Hi, On 1/15/25 17:34, Andreas Wagner wrote:
1. Do they really - as media and Wikipedia suggest - reduce allocated filesize if the file is sparse?
Yes. Unless explicitly requested, blocks are allocated to a file when they are first written, and the file size updated at the same time. So when you open a file and write 8192 bytes to it, on a file system with 4096 byte blocksize, the write operation will allocate two blocks and set the file size to 8192.
If you seek to an offset of 8192 before writing, then the write will still allocate two blocks to hold the data, but the file size is set to 16384, and the first 8192 bytes read back as zeros. Because no blocks have been allocated for this, the allocated file size is now smaller than the visible file size, and you have created a sparse file.

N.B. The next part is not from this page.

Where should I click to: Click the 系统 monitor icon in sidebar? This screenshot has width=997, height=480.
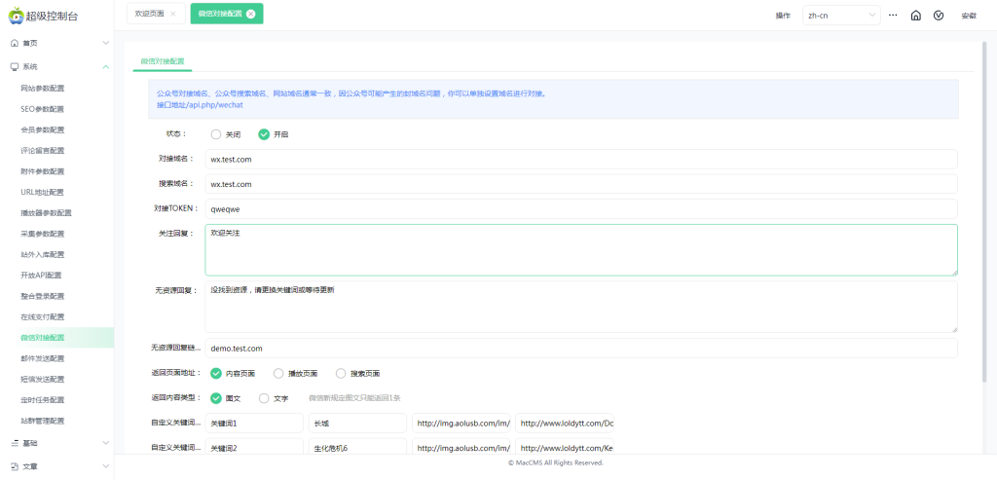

So there is no special procedure involved in creating a sparse file, it just happens if you're not writing the file from start to finish.
2. Are the blocks of the file in random order?
Because block allocation happens when the data is written, there is no guarantee that consecutive data in the file is stored in consecutive blocks on disk, regardless of whether the file is sparse or not.
If you use a file as backing storage for a virtual machine's harddisk, the access patterns involved will likely create a sparse file with suboptimal on-disk layout, but the only way to avoid this is to allocate the blocks before they are used.
If you want a good chance of getting consecutive blocks, you can use posix_fallocate(3) to request that file system blocks be allocated at once. This will grow the file to the requested size immediately (you cannot have allocated but inaccessible blocks), and since it is a single request, there is little chance of interference from other file system accesses that may also want to allocate blocks at the same time.
There is no guarantee though. Only LVM exposes allocation policies, if your desired performance or some other constraint requires contiguous allocation, you need to use a logical volume. For typical use cases, using fallocate is sufficient to produce a minimal number of allocations.
Simon